Department of Molecular Virology, Graduate School of Medicine, Tokyo Medical and Dental University, Tokyo, Japan.
Cancer Science (Impact Factor: 3.53). 09/2011; 103(1):100-6. DOI: 10.1111/j.1349-7006.2011.02110.x
Source: PubMed

ABSTRACT Adult T-cell leukemia (ATL) is a fatal T-cell malignancy associated with human T-cell leukemia virus type I infection. The aberrant expression of nuclear factor-κB (NF-κB) is considered to contribute to the malignant phenotype and chemo-resistance of ATL cells. Because of the poor prognosis of ATL, the development of new therapeutic strategies is direly needed.

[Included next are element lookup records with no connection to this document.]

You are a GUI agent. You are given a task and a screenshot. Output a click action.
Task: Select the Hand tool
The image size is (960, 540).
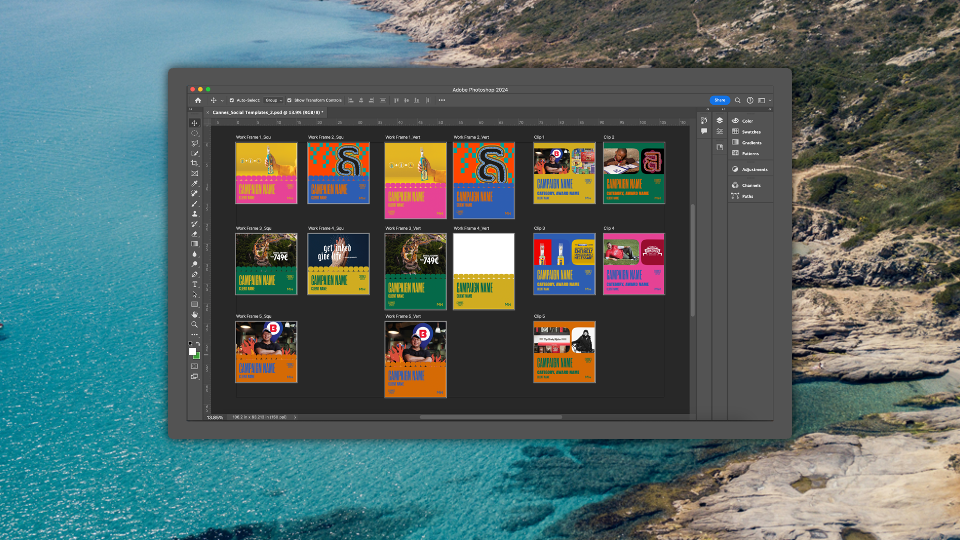(194, 314)
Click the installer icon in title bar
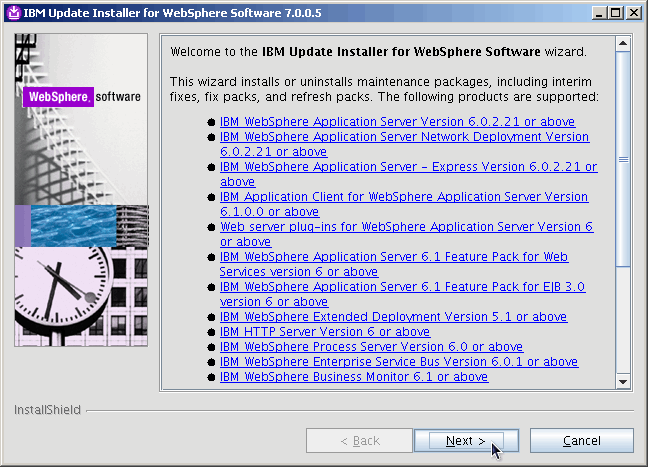648x467 pixels. point(12,13)
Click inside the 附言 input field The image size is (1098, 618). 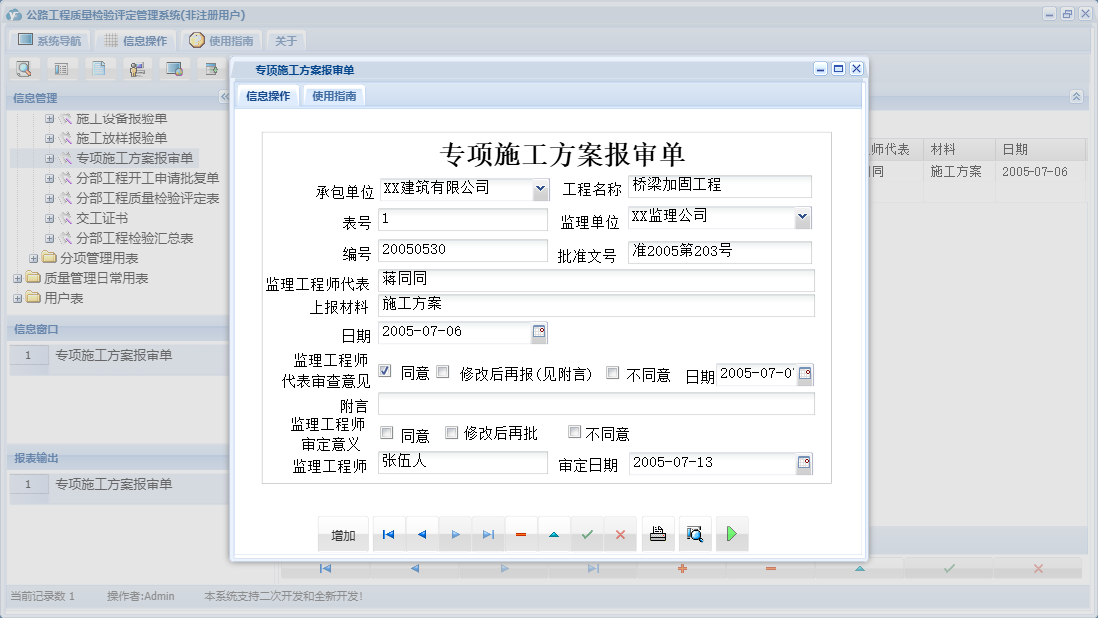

In the present study, we show that an IκB kinase 2 (IKK2) inhibitor, IMD-0354, efficiently inhibits the survival of CD4(+) CD25(+) primary ATL cells and prevents the growth of or induces apoptosis of patient-derived ATL cell lines. Assays of transcription with integrated forms of reporter genes revealed that IMD-0354 suppresses NF-κB-dependent transcriptional activity. Moreover, the daily administration of IMD-0354 prevents the growth of tumors in mice inoculated with ATL cells. Our results suggest that targeting IKK2 with a small molecule inhibitor, such as IMD-0354, is an attractive strategy for the treatment of ATL.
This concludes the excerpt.